New York Times, Oct. 30, 1913.) Edward Stephen Harkness donated funds
for the Columbia-Presbyterian Medical Center
in 1924. "In 1934 a mild furor arose when it was discovered that the
inscription over one of the doorways of the Graduate School was the
quotation from Sabatini: 'He was born with a gift of laughter and a
sense that the world was mad.'" His son, Francis Day Rogers, and
Jonathan Fairchild Butler were partners of his firm. (James G. Rogers,
Architect, Is Dead. New York Times, Oct. 2, 1947.) The General
Education Board made a $3,000,000 gift to Memorial
Hospital to construct their new building. (Rockefeller Provides
$3,000,000 To Build Cancer Hospital Here. New York Times, Apr. 28,
1936.) He also built Chester Bowles' house in 1939. (Habitat/Hayden's
Point; A Redolence of History. By Tracie Rozhon.
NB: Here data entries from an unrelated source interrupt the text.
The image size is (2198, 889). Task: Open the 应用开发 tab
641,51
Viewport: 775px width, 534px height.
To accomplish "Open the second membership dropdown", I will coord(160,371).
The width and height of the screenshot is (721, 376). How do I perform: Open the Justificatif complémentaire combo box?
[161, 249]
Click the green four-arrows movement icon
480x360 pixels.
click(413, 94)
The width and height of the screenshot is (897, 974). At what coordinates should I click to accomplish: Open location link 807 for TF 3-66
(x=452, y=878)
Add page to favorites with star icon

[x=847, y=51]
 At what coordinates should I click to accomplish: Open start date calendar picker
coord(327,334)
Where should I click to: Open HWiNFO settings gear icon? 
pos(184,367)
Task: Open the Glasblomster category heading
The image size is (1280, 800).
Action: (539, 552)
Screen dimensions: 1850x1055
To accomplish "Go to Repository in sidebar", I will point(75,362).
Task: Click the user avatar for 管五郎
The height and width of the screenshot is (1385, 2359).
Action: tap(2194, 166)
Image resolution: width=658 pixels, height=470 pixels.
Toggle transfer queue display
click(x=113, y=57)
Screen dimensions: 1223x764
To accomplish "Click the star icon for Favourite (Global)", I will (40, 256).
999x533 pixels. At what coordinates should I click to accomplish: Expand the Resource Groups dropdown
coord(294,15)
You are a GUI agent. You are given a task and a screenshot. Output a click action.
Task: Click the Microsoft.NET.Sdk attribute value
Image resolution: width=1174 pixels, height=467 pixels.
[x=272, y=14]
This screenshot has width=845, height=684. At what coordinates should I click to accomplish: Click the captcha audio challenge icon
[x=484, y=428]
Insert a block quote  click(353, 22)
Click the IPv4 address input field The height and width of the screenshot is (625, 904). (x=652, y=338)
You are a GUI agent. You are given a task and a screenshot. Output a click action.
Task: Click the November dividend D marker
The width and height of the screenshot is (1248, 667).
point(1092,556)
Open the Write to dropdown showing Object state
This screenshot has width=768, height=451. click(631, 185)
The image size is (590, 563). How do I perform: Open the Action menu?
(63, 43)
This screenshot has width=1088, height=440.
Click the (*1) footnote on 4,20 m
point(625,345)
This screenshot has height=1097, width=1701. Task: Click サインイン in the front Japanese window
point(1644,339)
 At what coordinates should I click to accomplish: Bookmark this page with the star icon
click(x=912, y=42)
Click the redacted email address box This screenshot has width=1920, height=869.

New York Times, Sep.
19, 1993.)
His uncle was Hopewell Lindenbeger Rogers, Book & Snake 1897,
attended John Marshall Law School 1903-06 and was admitted to the
Illinois bar. He was with the Chicago Daily News and its successor from
1897 to 1926, leaving as treasurer and a director, and then in the
executive offices of Hearst Newspapers from 1932-35. He was a director
of the Belden Manufacturing Company (electric wires) from 1908 to 1948,
and chairman 1939-48. He was an officer of the Yale Club of Chicago
between 1900 and 1932. (Bulletin of Yale University. Obituary Record of
Graduates of Yale University Deceased during the Year 1947-1948, p.